静かな山頂で,温かいランチをいただいたあとは,鞍部へ向けて,木立スラロームです。細い山道には,シバの切り株や岩があり,MTBのハンドルが横の立木にひっかかる。MTBに乗ってるのか,またいでいるのかわからない状態で山道を下ります。でも,右手の木立越しには,播磨灘に浮かぶ家島がきれいに見えています。

乗り乗りの尻見坂

なんとかMTBで鞍部に下り,これから相生市野瀬に向けてのダウンヒルです。等高線を見ると,かなり急な斜面を横切り,そのまま下っています。MTBの乗車率は50%ぐらいかな。鞍部を北に下ります。まずは,きれいな山道です。が,すぐに片斜面の山道になります。右手には,急な斜面が谷底まで続いています。高度感があるだけに,爽快ですが,かなり怖い。スピードを出したまま転落すると,かなり危険です。右手前方には,天下台山のピークが見えています。

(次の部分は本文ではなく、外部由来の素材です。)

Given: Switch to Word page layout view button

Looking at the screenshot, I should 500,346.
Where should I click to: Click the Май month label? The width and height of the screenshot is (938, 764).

予想に反して,乗り乗りの下山道,別名「尻見坂」です。鞍部でいったん斜度が緩むものの,鞍部を越えると再び急な斜面です。今度は右手が谷の方斜面ですが,前方には相生湾の工場群が見えます。しばらく下ると,林の中に入ります。転落の危険はなくなりましたが,石段があったりもするので,これまた要注意です。ところどころに石像もあります。山頂の大師堂への参道でもあったのでしょう。

霊気漂う廃屋

下りきったところは,野瀬の墓地の入口(D)です。ここからは,遠見山トンネルを抜け,大谷町の水子地蔵に向かいます。水子地蔵の左手の山道を登ります。砂防ダムを抜け,快適な草地の山道はさらに続きます。が,当然というか,やはり,MTBに乗車不能になり,押しで登ります。

谷川沿いの道を登ること10分。雪がちらつき始め,雪雲のためにあたりは薄暗くなってきます。誰もいない谷間に霊気が漂ってきました。ふと右手下を見ると,廃屋が!早速オジャマしてみることに。降りて見ると,家屋はかなりいたんでおり,床が抜けそうです。その右手には,小さな家屋が。ここもオジャマしてみましょう。中を見ると,さっきの家屋よりは程度は良く,奥には祭壇があります。前の小川の岩壁にも,石像があります。どうやら,ここを根城にあやしげな呪術師が人心を惑わすような技を仕掛けていたのでしょう。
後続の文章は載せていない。